Publicly at least, Sourisse has showered Arianespace with compliments, never missing an opportunity to point out that ThalesAlenia Space is one of the launch-service provider’s biggest customers.

For Le Gall, China remains a non-market economy in many respects and can ratchet up or down its launch-vehicle price at will, without the profit-and-loss concerns that govern Arianespace and its other competitors.

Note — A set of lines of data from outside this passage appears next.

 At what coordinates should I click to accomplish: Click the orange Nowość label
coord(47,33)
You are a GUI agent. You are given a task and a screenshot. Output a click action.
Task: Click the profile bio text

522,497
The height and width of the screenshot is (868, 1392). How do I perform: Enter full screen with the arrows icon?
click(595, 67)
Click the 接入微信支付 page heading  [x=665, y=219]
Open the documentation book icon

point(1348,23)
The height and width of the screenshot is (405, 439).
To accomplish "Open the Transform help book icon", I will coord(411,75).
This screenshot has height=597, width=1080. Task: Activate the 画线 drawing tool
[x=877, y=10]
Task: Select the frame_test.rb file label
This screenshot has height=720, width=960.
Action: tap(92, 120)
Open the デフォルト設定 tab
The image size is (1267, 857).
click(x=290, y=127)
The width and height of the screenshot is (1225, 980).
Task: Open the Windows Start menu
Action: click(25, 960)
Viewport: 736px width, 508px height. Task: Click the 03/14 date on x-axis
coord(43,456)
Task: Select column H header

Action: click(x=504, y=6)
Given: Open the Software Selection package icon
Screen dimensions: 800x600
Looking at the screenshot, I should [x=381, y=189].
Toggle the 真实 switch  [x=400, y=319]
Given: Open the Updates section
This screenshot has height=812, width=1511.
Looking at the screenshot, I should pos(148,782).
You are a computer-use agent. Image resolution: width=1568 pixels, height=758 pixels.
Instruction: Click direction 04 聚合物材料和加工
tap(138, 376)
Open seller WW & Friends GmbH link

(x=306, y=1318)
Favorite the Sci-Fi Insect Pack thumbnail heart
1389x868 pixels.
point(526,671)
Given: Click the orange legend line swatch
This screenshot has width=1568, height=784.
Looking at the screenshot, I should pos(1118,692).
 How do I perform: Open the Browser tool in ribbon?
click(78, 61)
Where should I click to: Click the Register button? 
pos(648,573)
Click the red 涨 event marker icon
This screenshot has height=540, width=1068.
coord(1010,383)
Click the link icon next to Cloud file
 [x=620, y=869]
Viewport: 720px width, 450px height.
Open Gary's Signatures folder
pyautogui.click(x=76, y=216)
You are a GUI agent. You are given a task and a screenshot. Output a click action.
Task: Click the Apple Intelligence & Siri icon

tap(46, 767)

Le Gall also has said ThalesAlenia Space, as a European company, should fall in line behind Europe’s launch-services provider as a matter of course, except in exceptional circumstances.

But in a Dec. 19 interview, Le Gall conceded that, sooner or later, China likely would be readmitted into the commercial-launch market with a lifting of the U.S. government restrictions, and that Chinese prices would rise as China’s economy continues to boom.

Le Gall said the unique price advantage that China’s rockets now enjoy likely would disappear, just as the price of Russian rockets has risen steadily with the strengthening of Russia’s economy. “It will be the same with China,” he said. “We are confident we can adapt to it.”

Peter B. de Selding was the Paris bureau chief for SpaceNews.